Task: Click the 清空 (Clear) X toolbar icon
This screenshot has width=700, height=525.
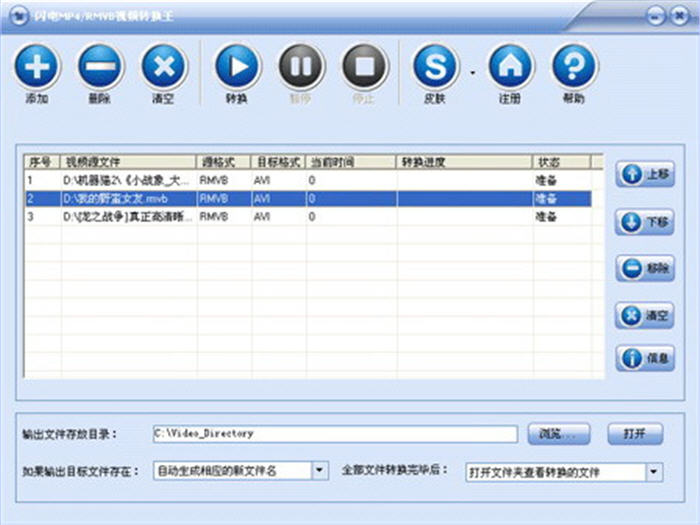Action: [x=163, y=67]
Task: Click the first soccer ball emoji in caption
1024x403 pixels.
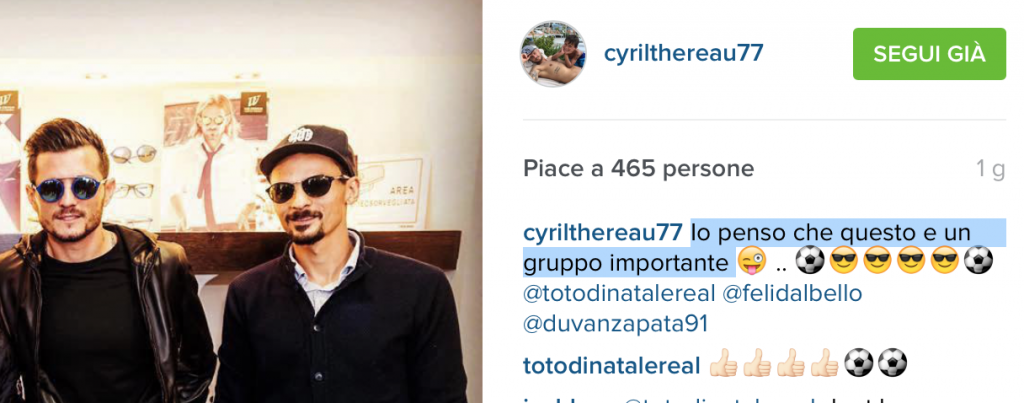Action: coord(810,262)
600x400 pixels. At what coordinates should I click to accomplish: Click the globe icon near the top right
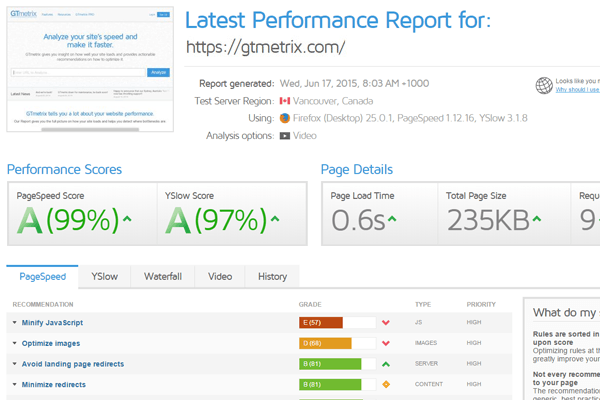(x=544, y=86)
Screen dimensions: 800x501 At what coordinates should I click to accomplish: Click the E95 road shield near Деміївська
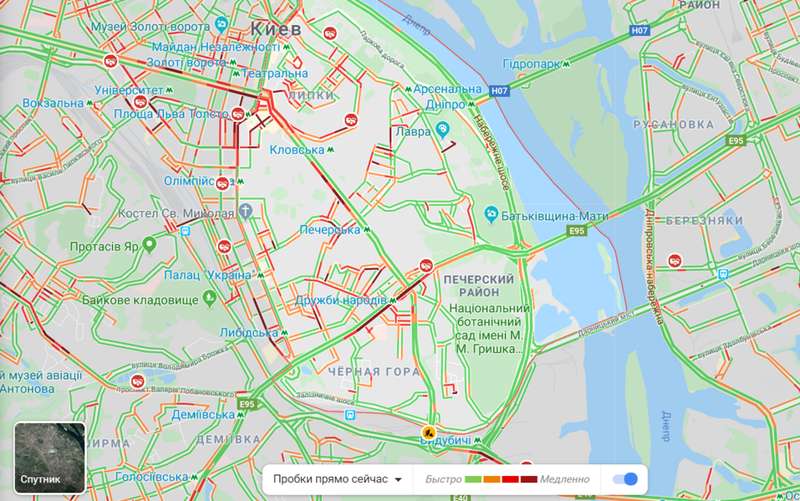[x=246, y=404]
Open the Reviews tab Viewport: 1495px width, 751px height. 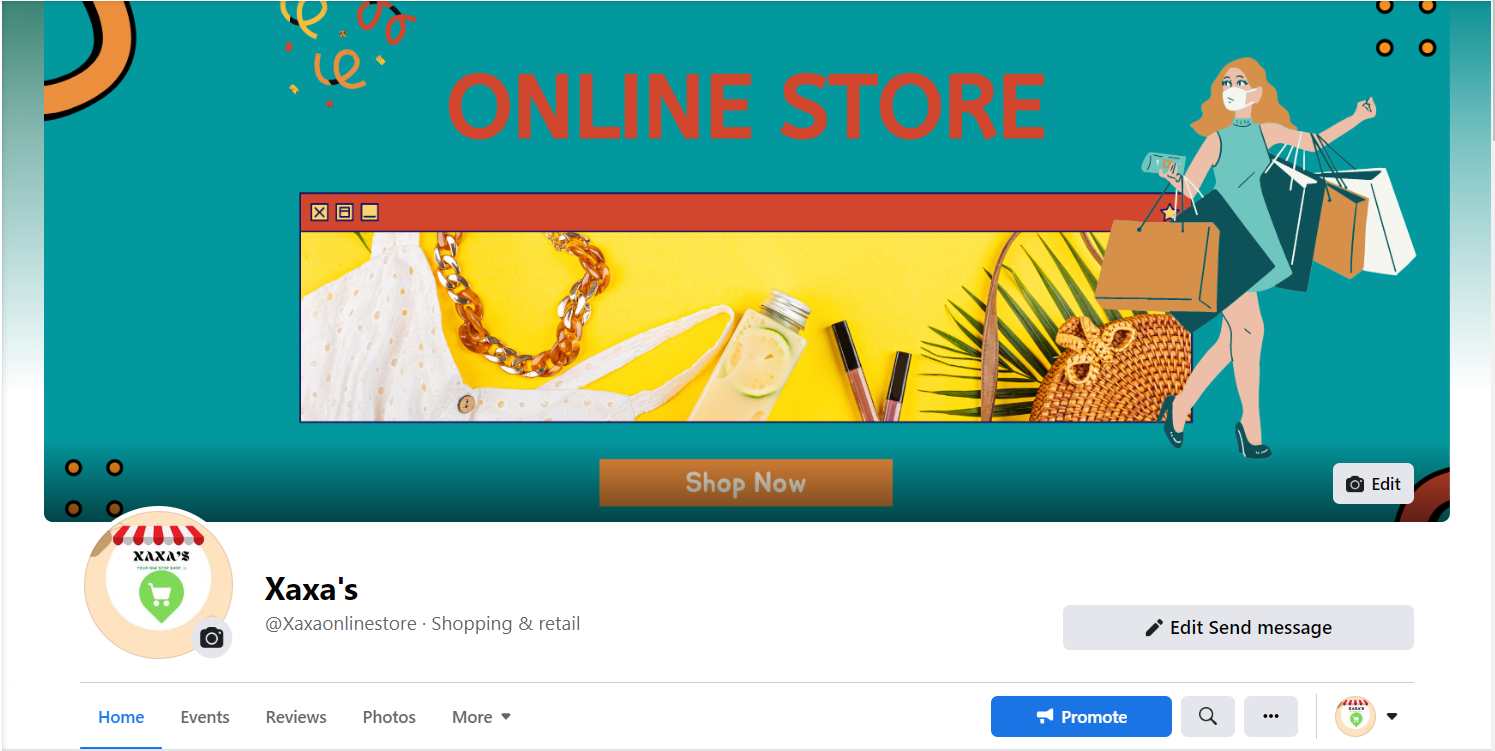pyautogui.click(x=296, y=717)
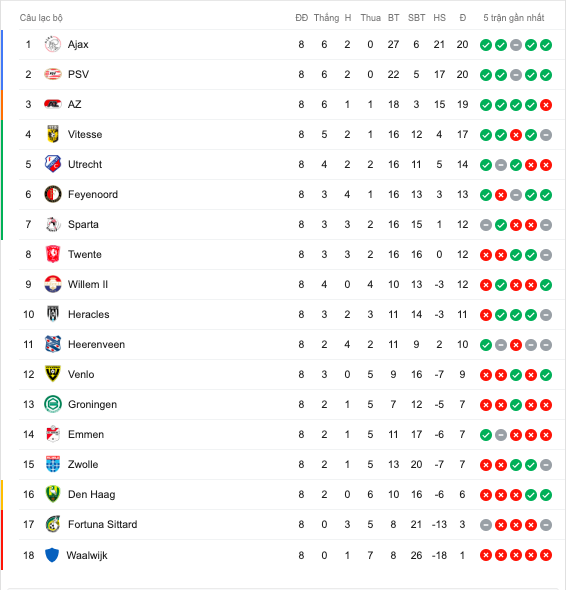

▶ [What to produce]: Each line of the material that contains the string "Task" has to be copied out.

▶ [Result for this exercise]:
Task: Click the 清空 (Clear) X toolbar icon
Task: Click the first soccer ball emoji in caption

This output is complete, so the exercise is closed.